Certo che esiste, una scena fatta da tante piccole isole-individui che saltuariamente si incontrano e collaborano: Pierpaolo Leo, Andrea"Popoulous" Mangia, l'alito libero ma distratto di Piero e Mauro al Fondo, il selvaggio del borneo Tiziano Serra, i Sotterranei copertinesi Santo compreso, Antonio De Luca, le visioni di CarloMicheleSchirinzi, il tratto di Giovanni Matteo, Mino De Santis... un universo piccolopiccolo racchiuso in un'isola che isola non è. Sono grato a queste espressioni salentine, mi hanno nutrito e sono rimaste fieramente fuori dalla scena entomologica. Ho detto una bugia, perchè una scena non esiste. Altrimenti l'avrebbero già commercializzata.

- Suggeriscici un disco, un libro, un film ed una ricetta.

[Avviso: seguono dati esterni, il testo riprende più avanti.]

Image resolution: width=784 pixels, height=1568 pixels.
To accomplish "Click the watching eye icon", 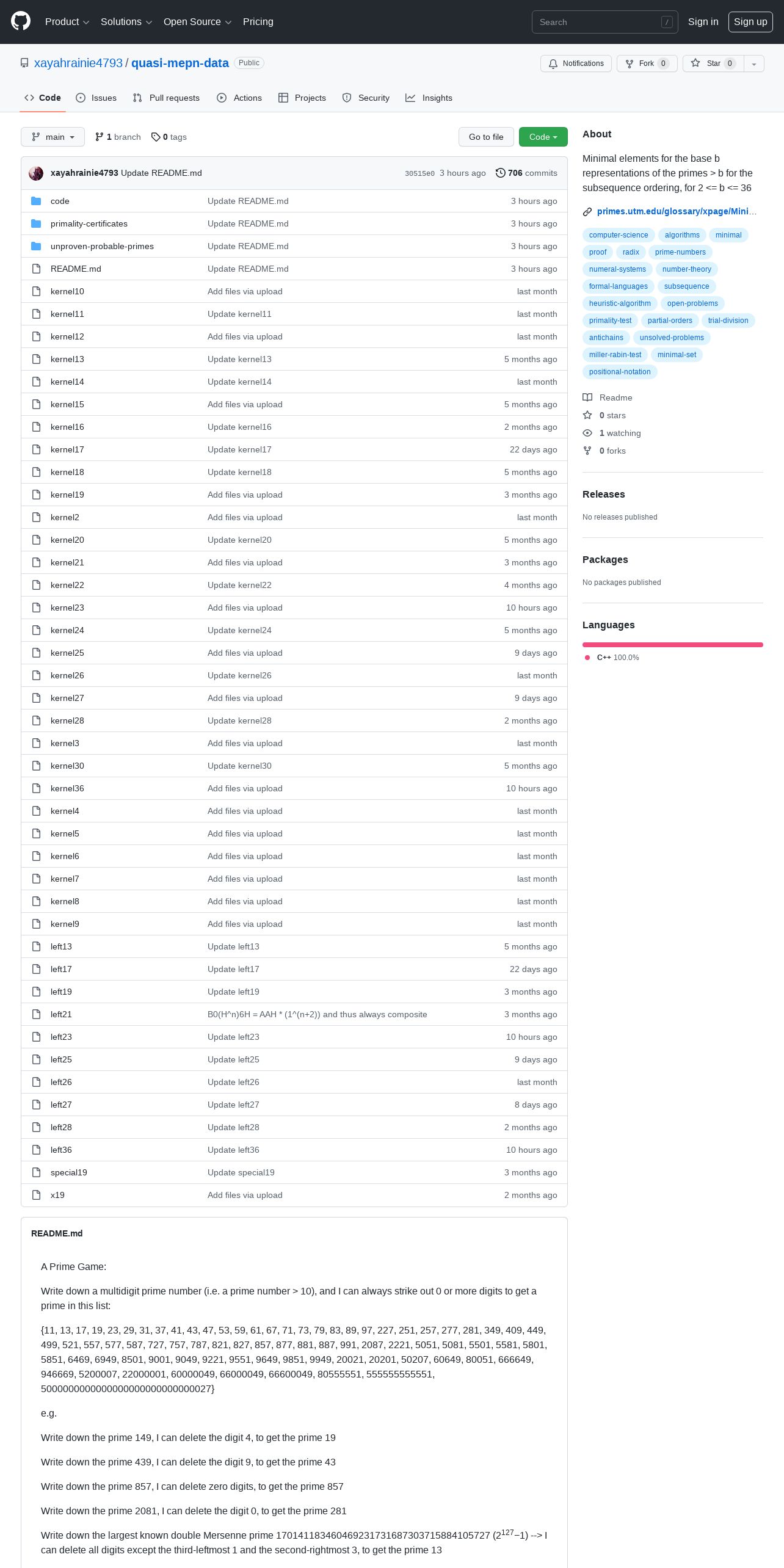I will coord(587,433).
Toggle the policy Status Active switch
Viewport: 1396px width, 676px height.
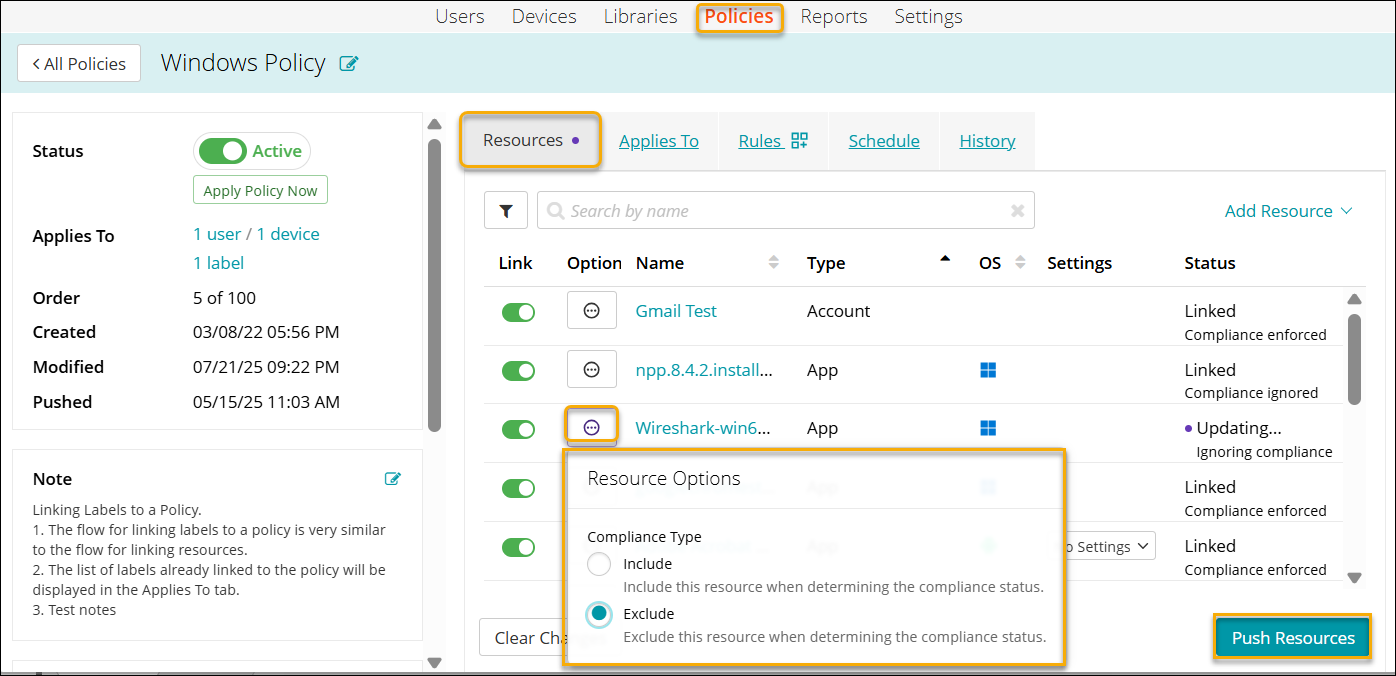click(222, 151)
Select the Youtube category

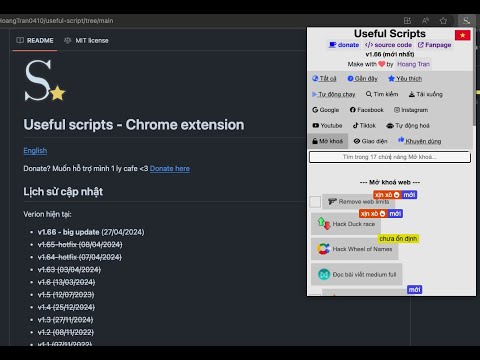327,126
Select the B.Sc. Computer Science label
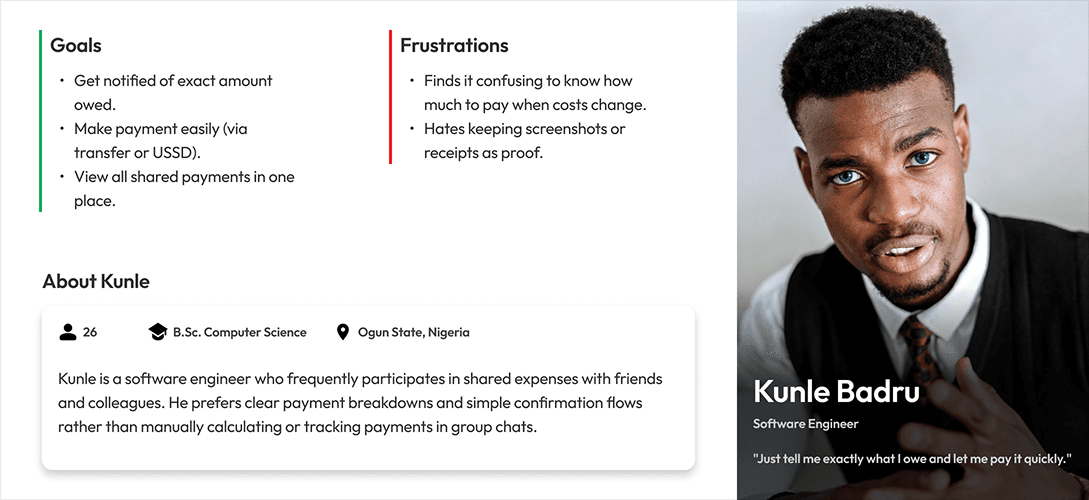 click(239, 332)
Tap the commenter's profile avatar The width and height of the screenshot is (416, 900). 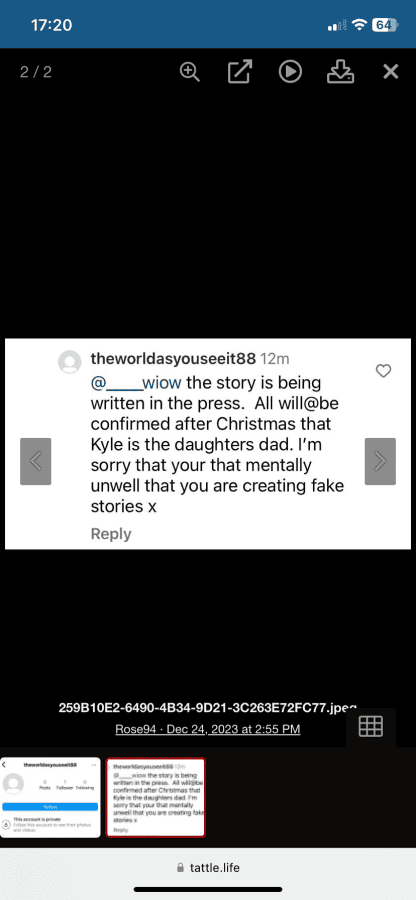70,362
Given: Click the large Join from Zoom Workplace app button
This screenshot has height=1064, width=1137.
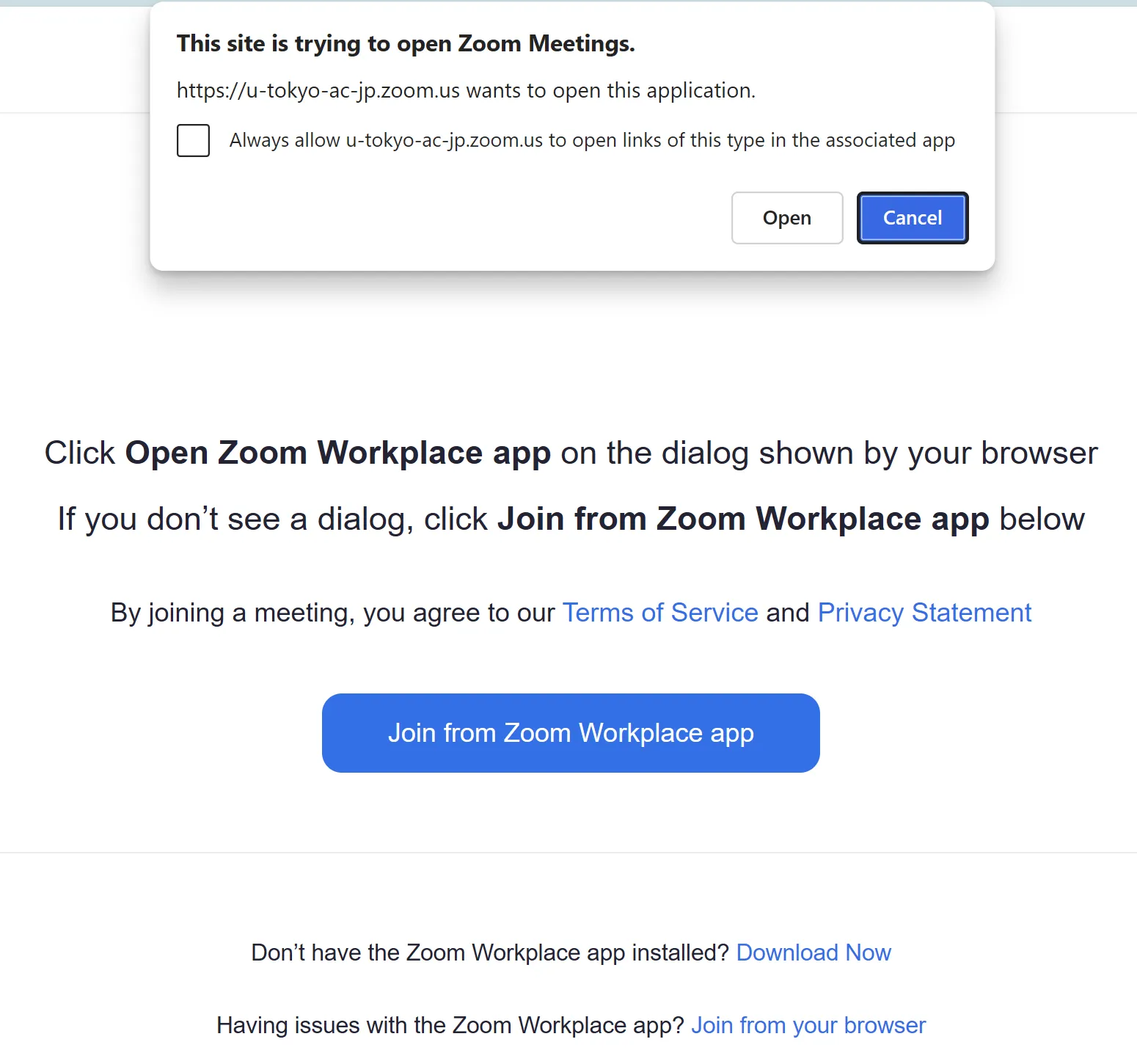Looking at the screenshot, I should pos(571,733).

Il disco è "Matteo Salvatore - chants de mendiants en Italie" un pugliese-foggiano che non sapeva neanche cosa volesse dire folk fino a quando non ha incontrato Pasolini e Calvino, ma che sfornava una musica di una modernità bruciante: puro minimalismo sonico e narrativo.
La ricetta è "Carciofi in bianco": tolto gambo e foglie più coriacee, si inzuppa il carciofo in acqua e limone per poi pressarlo amorevolmente facendolo aprire come un fiore. Si prepara a parte una una mistura di parmiggiano grattugiato, poco pangrattato, prezzemolo tritato e pepe: si cosparge la testa. Sistemati i carciofi con la testa al cielo e ben affiancati in una padella, li si benedice con poco olio e un bicchiere di brodo. Cuocere per 15\20 minuti fino a quando saranno ammorbiditi. Verso la fine della cottura si toglie il coperchio e a fuoco lento si continua fino a far addensare il sughetto.
Il libro è "Viaggio al termine della notte" di Celine; perchè il medico francese è brutto, sporco e cattivo come gran parte dei pensieri che solcano ogni giorno le menti delle umane genti.
Il film è "Nostra Signora dei Turchi", perchè rende perfettamente merito al deserto che è il Salento.